On the opposite side of the road to the Maltings, I followed a drive that lead under a railway bridge to some rusting gates. Until I got home and looked at an old map, I had no idea that this had formerly been a concrete works. Back in 1986, the Domesday project recorded that this was once the site of Bison Concrete. Unlike the canal and the maltings, I can see no reference to the site’s recent history. Maybe the time when we celebrate concrete is still to come…

I think that those of us that don’t have the nerve to explore & photograph the inside of derelict buildings or the necessary funds to pay for the physical restoration of a building, do have another weapon that we can employ in the defence of our history – the ability to listen.

The three places I visited above are all a part of Lichfield’s industrial heritage. On my way over to them, I passed a fourth – Sandfields Pumping Station. David Moore is gaining a lot of support for his campaign to safeguard this overlooked yet important part of our social and industrial history. You can listen to what he has to say by visiting his blog here!

Notes

I think my research could also be described as a bit ‘curly wurly’ as I never seem to be able to resist taking the scenic route instead of going from A to B. When I was on the Domesday site, I read some of the other entries for the Birmingham Rd area and the one that especially caught my eye was ‘Shire Horses – Lichfield’, with an accompanying photograph of said horses emerging from stables on the Birmingham Rd. Does anyone know anything about these in addition to the short description here?

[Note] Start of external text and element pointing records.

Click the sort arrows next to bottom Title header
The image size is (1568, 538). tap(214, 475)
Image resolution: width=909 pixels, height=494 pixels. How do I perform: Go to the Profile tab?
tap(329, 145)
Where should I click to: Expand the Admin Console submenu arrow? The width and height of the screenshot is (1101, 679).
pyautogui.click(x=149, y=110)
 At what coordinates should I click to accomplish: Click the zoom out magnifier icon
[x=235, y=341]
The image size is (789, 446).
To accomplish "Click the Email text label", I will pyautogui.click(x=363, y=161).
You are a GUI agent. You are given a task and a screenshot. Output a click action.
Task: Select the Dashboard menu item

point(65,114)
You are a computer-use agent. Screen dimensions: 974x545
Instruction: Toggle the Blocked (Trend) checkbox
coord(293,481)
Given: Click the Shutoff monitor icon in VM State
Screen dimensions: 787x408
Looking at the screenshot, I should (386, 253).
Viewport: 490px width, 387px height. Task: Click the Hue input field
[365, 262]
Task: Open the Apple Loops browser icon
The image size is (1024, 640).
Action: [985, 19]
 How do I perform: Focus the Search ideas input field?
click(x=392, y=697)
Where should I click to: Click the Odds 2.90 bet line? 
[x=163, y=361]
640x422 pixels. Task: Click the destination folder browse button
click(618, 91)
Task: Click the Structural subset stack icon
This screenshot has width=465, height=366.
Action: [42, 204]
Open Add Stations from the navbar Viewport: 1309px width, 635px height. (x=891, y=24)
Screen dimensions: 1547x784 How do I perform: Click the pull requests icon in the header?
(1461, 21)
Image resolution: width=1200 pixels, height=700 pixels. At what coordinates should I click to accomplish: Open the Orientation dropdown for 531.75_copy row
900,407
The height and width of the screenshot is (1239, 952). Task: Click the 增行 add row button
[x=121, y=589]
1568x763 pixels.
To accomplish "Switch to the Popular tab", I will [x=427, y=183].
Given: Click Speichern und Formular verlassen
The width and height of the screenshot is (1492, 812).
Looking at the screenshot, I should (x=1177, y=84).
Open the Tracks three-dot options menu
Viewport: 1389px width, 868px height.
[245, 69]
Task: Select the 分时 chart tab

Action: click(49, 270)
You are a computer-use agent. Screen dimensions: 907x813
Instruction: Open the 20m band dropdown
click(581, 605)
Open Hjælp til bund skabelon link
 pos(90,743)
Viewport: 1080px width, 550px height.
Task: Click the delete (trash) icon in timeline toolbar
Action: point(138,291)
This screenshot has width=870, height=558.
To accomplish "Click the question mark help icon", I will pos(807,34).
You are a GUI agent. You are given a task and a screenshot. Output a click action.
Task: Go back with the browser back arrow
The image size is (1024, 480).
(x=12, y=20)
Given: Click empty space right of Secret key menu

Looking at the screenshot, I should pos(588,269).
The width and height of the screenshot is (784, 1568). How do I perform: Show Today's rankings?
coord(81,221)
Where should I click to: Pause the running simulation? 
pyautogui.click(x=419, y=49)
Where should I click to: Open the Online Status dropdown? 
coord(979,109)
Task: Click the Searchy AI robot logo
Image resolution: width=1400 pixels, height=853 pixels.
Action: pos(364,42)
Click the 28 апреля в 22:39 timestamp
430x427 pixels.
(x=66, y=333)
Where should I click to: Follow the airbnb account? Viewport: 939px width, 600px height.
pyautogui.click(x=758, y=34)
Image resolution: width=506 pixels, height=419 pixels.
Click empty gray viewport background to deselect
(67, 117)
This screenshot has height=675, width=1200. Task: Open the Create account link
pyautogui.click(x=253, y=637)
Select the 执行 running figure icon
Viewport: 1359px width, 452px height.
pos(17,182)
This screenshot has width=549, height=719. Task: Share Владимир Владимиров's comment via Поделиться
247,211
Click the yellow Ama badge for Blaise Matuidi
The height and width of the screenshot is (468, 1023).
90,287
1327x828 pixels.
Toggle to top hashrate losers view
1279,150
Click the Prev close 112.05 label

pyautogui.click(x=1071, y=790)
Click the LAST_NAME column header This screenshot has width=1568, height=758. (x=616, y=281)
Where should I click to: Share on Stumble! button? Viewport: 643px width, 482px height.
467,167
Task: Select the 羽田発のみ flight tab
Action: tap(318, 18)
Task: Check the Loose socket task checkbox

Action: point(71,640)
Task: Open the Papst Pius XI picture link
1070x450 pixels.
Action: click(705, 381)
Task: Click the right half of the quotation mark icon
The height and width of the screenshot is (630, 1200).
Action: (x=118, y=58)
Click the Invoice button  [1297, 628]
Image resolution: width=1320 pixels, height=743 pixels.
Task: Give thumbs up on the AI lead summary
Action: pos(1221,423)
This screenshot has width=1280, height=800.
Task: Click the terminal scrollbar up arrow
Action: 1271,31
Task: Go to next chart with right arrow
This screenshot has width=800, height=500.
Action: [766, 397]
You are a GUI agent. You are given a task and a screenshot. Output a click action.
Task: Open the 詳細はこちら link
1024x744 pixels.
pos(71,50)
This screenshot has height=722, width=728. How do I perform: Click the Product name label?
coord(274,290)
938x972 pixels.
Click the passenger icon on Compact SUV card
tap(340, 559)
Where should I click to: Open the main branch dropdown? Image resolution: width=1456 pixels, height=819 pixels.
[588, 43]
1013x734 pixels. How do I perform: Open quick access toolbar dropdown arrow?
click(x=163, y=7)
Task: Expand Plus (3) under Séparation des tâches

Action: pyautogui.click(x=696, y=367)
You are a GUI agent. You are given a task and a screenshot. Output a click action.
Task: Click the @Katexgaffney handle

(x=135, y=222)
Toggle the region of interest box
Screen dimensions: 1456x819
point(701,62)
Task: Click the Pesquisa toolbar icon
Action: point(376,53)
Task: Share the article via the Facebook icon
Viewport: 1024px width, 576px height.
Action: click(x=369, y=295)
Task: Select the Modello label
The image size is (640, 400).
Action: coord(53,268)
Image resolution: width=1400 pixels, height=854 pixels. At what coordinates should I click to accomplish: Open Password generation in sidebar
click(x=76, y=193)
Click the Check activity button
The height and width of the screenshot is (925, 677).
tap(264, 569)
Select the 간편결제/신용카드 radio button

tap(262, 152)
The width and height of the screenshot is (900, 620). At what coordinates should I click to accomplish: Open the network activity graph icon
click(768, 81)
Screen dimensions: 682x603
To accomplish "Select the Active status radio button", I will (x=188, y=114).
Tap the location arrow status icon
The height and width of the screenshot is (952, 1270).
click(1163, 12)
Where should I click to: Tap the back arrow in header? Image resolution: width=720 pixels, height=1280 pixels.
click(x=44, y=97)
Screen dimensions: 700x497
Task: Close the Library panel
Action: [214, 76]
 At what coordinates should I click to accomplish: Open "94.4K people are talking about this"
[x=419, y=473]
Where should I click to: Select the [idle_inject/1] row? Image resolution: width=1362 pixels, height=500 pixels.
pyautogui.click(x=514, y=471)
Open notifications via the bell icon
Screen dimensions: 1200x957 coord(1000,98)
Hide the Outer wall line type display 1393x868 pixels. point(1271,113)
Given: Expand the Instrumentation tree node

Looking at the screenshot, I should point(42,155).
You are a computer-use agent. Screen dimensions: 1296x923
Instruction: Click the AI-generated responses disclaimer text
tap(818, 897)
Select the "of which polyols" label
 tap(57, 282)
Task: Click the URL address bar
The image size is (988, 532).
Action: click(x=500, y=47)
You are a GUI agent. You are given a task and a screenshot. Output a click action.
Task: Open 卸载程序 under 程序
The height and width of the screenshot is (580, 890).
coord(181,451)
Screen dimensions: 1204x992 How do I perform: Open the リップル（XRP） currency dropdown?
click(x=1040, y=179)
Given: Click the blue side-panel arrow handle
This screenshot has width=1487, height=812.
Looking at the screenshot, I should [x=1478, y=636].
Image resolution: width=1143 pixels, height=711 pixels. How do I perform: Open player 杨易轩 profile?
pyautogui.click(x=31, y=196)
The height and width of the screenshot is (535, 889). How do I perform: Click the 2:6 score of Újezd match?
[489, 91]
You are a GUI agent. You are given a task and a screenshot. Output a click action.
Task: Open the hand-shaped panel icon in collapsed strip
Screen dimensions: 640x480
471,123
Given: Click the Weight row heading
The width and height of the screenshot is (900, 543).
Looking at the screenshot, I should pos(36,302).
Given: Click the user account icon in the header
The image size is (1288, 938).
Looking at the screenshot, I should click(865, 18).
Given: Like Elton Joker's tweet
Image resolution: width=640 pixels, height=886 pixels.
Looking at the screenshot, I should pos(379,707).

On a final curly wurly note, this tree on the Birmingham Rd looks like it has teeth.  The one next to it doesn’t, so I’m not sure why…

Bark worse than its bite?

Sources:

http://www.english-heritage.org.uk/publications/maltings

Fallen Angel

I’m certainly not the first person to write about the deteriorating condition of the Angel Croft hotel, and I suspect that I won’t be the last – it doesn’t look like it will be relinquishing its place on the English Heritage at Risk register any time soon.

Personally, I have no connection with the building, I’ve never even been inside. As awful as it sounds, I can barely remember the days when it actually was a hotel.  It seems to have taken on a new identity as a case study in decaying grandeur, about which regrets are expressed and rumours abound, but about which no one seems to know quite what to do.

Of course other people will have memories of the Angel Croft – a wedding reception,  a work do, a meeting, a reunion dinner, or even a weekend stay. Walking through The Close recently, I saw this plaque on a bench, and it reminded me of an intriguing story I’d seen on the subject of the Angel Croft and memories a while back.

It features on a blog about a man’s research into his great uncle Jack Purcell’ s time in the Royal Australian Air Force. Jack Purcell was posted to RAF Fradley and in the collection of his documents handed down to his great nephew Adam Purcell was a postcard of a view across Minster Pool marked with a small ‘x’. Adam believes the cross could be marking the Angel Croft Hotel… you can read the whole post in full here.

It’s a fascinating story, but also a good reminder that it’s not only buildings that are  vulnerable to the ravages of time, but memories too. Of course, it’s important to preserve architecture of note, but I have to ask, what are we doing to preserve the memories and stories that make buildings so much more than an entry on a list or register?

Note – I hope Adam Purcell doesn’t mind me featuring the story of his Great Uncle’s time in Lichfield. I shall contact him.